Data has revealed the varying prices that people pay around the country to attend speed awareness courses.

Figures obtained from the Press Association show that the price of the driver training courses are different depending on region, and have been branded a “postcode lottery” by the RAC Foundation.

The cost of a speed awareness course in Northamptonshire is £75, whereas those doing them in Essex have to pay £99 – 32 per cent more.

Courses are offered at the discretion of the police to drivers as a means of education. They can also avoid motorists getting a fine or points put on their licence.

Courses are run under the National Driver Offender Retraining Scheme (NDORS). Private companies carry out these courses on behalf of the police.

However, the greatest differences in price was for motorcyclists attending Ride courses, part of NDORS. Prices ranged from £185 in Norfolk to Suffolk to just £80 in Lancashire – a £105 difference.

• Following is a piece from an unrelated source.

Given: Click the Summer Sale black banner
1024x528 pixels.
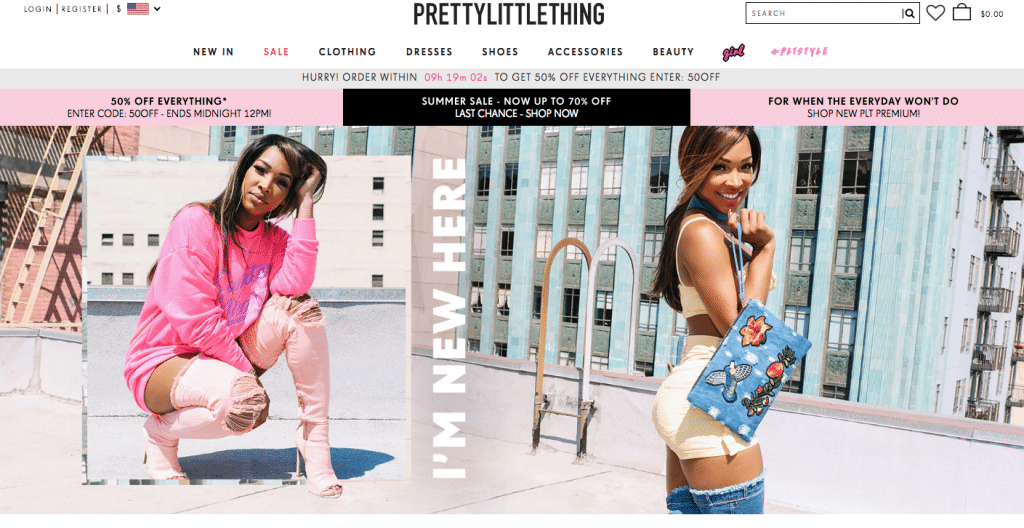Looking at the screenshot, I should [517, 107].
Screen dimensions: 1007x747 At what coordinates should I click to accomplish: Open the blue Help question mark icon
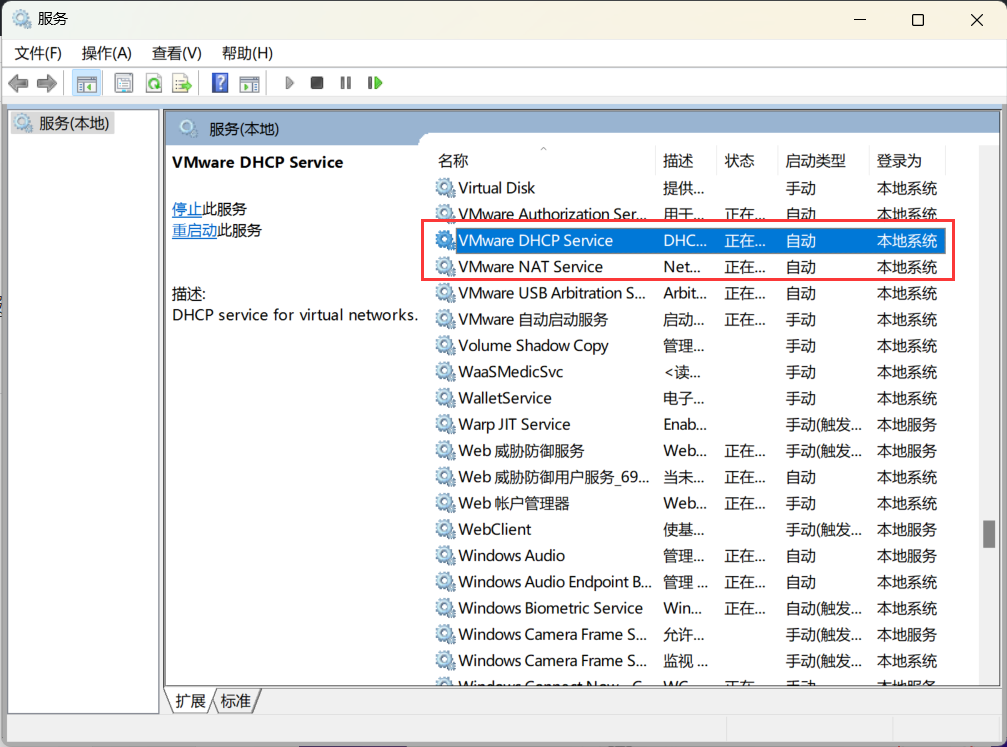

Steve Gooding, director of the RAC foundation, said: “Most people attending speed awareness courses sing their praises but what they might not realise is the postcode lottery they face in terms of costs involved.”

“Intuitively, people would expect to pay a fixed price for doing wrong, not an arrangement that offers rewards for shopping around or penalises partly because of where people live.”

The figures also showed that the money that police forces receive each time a driver attends a course has jumped up from £35 to £45 in the past month. The changes are said to help reimburse the costs of catching speeding motorists in the first place.

The changes will now net police forces across the country £54 million a year, up £12 million on the previous year.

A spokesman for NDORS said the increase in money that forces will receive was “in line with Treasury requirements”, and that the charge had not changed since 2010. He added that the pricing of courses was a “complicated issue”.